Did you hike the whole section South to Lake Alpine? How'd the "trail" look? Did you check out the N Molk in the quiet bowl about a mile N of Camp Irene?

Man, I miss that trail... thanks for the reminder of how nice it is in there.

Summit City Creek is the last section of the trails that I don't have film of yet. I figure I'll use this Summer's trail time for my 5th hike of the Muir Trail before I start writing the guide for that section. Notes, films, and images are a good start, but a fresh hike brings it all together.

Thanks again dude, Keep us posted!


Alex Wierbinski

A very pleasant walk.

I day hiked to the summit of Round Top from Blue Lakes, and the trail was in good condition the entire route.

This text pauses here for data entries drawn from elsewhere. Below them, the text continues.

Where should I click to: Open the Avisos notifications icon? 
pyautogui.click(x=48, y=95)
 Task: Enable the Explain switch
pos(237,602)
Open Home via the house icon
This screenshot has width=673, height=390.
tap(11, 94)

If solitude is what you like, then this is the way to Round Top or 4th of July Lake. Ascending out of Summit City Cyn to 4th of July is full sun and brush, but the trail was in excellent shape.

This winter's snow will undoubtedly affect the track. If you have a 4x4, there is excellent primitive camping near Lost Lakes, just above Upper Blue Lake. From here you can head west and intersect the trail without having to go down to the trailhead at Upper Blue.

Jim Kalember


Alex Wierbinski's picture

Thanks for the information. I linked to your note from the Summit City Creek Trail Junction page of the Trail Guide:

Your note is linked to under the "East, or Left, at the Junction: Local Loop, or the long way to Ebbetts Pass..." topic heading.